— Assigned task —
Retype every line of the data, keeping each word exactly.

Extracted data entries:
......
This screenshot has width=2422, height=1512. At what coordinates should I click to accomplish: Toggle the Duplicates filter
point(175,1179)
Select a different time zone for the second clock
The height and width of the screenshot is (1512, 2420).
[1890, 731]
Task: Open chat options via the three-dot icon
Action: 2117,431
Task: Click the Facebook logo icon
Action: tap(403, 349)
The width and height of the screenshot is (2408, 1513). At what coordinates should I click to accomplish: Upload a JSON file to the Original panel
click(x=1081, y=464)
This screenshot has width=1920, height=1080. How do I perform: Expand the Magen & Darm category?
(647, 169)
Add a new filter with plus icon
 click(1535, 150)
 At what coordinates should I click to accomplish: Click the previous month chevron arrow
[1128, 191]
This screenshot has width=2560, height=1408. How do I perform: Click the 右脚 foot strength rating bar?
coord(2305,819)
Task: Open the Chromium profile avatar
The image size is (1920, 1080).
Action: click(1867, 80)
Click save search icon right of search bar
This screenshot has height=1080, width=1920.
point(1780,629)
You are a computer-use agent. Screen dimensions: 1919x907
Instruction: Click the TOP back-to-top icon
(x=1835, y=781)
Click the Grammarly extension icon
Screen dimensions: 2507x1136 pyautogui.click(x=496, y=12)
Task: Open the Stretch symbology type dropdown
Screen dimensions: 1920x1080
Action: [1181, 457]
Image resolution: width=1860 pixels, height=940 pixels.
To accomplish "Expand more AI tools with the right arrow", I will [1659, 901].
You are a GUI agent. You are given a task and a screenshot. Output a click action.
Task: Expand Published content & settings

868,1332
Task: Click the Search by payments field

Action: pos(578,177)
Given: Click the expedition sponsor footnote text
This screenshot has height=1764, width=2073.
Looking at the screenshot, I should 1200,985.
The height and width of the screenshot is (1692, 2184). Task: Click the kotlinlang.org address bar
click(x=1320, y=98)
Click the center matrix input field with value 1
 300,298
......
— Output of the exercise —
This screenshot has width=2422, height=1512. At what coordinates should I click to accomplish: Toggle the Duplicates filter
point(175,1179)
Select a different time zone for the second clock
The height and width of the screenshot is (1512, 2420).
[1890, 731]
Task: Open chat options via the three-dot icon
Action: 2117,431
Task: Click the Facebook logo icon
Action: tap(403, 349)
The width and height of the screenshot is (2408, 1513). At what coordinates should I click to accomplish: Upload a JSON file to the Original panel
click(x=1081, y=464)
This screenshot has width=1920, height=1080. How do I perform: Expand the Magen & Darm category?
(647, 169)
Add a new filter with plus icon
 click(1535, 150)
 At what coordinates should I click to accomplish: Click the previous month chevron arrow
[1128, 191]
This screenshot has width=2560, height=1408. How do I perform: Click the 右脚 foot strength rating bar?
coord(2305,819)
Task: Open the Chromium profile avatar
The image size is (1920, 1080).
Action: click(1867, 80)
Click save search icon right of search bar
This screenshot has height=1080, width=1920.
point(1780,629)
You are a computer-use agent. Screen dimensions: 1919x907
Instruction: Click the TOP back-to-top icon
(x=1835, y=781)
Click the Grammarly extension icon
Screen dimensions: 2507x1136 pyautogui.click(x=496, y=12)
Task: Open the Stretch symbology type dropdown
Screen dimensions: 1920x1080
Action: [1181, 457]
Image resolution: width=1860 pixels, height=940 pixels.
To accomplish "Expand more AI tools with the right arrow", I will [1659, 901].
You are a GUI agent. You are given a task and a screenshot. Output a click action.
Task: Expand Published content & settings

868,1332
Task: Click the Search by payments field

Action: pos(578,177)
Given: Click the expedition sponsor footnote text
This screenshot has height=1764, width=2073.
Looking at the screenshot, I should 1200,985.
The height and width of the screenshot is (1692, 2184). Task: Click the kotlinlang.org address bar
click(x=1320, y=98)
Click the center matrix input field with value 1
 300,298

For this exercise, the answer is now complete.